── Excerpted passage ──

I structure my notes much like GrumpyMonkey does (I got the idea from Dan Gold's blog post about GrumpyMonkey's system). All fo my note titles are prefixed with the date: YYYY-MM-DD, and several keywords. I don't like tags, so I use the keywords in the titles as pseudo-tags, so that when I search intitie:"keyword", it's just like clicking on a tag, but without the mess of having a tagging system. I do use multiple notebooks, unlike the system described in the blog post, because having everything in one notebook (class notes, cool facts, research papers, etc) started to confuse me, along with my adoption of GTD, the "one notebook" system just didn't fly for me.

For my scanned class notes, I like to name them in code, something short and simple that will identify the class without having to write that long name ("Introduction to Research in Molecular Biology and Biochemistry" is an example of an obnoxiously long name for a class). I begin my class code with the department. My school happens to already have department codes, but if your's does not, the first four letters of the department name will suffice, (ie: History becomes HIST, chemistry CHEM, Psychology PSYC, and so on). For the Introduction class mentioned above, the department is Molecular Biology and Biochemistry, which my school codes as MBB. The second part of my code is part the class number. In my school, the class number consists of 8 digits, the first two signify the school program, the next three are the department numbers, and the last three identify the class. I only use the last three identification numbers in my code. For the example class, it's number is 01:640:215, so 215 is the part I use in my identification.

───

(Activity A):
Retype the passage on naming notes between "I structure my" and "fly for me.", inclusive.
(Activity B):
Translate this sentence from the passage on naming notes into Spanish: "I only use the last three identification numbers in my code."

── Input data ──

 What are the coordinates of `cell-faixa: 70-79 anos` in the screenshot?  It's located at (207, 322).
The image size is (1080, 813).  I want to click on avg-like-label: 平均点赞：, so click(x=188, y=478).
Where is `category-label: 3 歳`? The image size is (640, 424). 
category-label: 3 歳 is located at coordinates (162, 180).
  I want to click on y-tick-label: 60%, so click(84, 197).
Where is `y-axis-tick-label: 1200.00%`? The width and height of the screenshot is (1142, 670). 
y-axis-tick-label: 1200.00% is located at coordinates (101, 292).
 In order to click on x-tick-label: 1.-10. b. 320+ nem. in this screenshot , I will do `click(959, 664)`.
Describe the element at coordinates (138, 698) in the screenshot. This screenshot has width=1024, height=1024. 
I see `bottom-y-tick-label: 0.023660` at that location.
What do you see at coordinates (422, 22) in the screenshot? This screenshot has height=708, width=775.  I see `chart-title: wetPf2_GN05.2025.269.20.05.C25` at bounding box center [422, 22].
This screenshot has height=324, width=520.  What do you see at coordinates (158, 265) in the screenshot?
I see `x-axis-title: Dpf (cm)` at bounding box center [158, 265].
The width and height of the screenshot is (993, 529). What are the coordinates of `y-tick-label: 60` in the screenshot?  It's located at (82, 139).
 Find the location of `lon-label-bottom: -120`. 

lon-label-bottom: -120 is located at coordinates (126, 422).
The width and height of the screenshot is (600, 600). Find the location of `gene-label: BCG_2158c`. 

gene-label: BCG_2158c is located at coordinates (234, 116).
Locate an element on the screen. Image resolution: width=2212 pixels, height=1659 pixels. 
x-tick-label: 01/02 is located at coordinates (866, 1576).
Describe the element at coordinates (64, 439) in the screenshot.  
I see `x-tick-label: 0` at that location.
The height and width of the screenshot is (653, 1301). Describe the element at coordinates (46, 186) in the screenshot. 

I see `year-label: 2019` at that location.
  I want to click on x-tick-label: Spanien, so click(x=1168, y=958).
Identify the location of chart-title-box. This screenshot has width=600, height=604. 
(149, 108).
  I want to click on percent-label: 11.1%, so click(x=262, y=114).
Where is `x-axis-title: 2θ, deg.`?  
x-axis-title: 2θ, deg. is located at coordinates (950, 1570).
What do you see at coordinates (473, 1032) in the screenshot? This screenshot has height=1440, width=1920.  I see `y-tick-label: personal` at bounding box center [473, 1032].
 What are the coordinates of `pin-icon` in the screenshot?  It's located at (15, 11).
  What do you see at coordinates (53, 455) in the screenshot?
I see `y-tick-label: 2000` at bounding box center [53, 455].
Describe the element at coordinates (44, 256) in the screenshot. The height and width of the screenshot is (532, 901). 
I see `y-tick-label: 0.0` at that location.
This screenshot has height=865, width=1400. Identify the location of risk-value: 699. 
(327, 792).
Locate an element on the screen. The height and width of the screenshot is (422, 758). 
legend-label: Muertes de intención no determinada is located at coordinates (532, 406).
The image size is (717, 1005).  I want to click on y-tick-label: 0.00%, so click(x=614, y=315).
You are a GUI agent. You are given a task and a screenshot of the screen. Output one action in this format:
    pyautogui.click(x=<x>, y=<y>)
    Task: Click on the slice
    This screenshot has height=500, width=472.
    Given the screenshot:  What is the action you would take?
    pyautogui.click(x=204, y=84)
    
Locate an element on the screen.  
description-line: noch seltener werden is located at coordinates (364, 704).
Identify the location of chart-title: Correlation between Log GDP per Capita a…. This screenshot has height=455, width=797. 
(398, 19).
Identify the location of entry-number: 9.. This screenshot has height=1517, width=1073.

───

(Written solution A):
I structure my notes much like GrumpyMonkey does (I got the idea from Dan Gold's blog post about GrumpyMonkey's system). All fo my note titles are prefixed with the date: YYYY-MM-DD, and several keywords. I don't like tags, so I use the keywords in the titles as pseudo-tags, so that when I search intitie:"keyword", it's just like clicking on a tag, but without the mess of having a tagging system. I do use multiple notebooks, unlike the system described in the blog post, because having everything in one notebook (class notes, cool facts, research papers, etc) started to confuse me, along with my adoption of GTD, the "one notebook" system just didn't fly for me.

(Written solution B):
Solo uso los últimos tres números de identificación en mi código.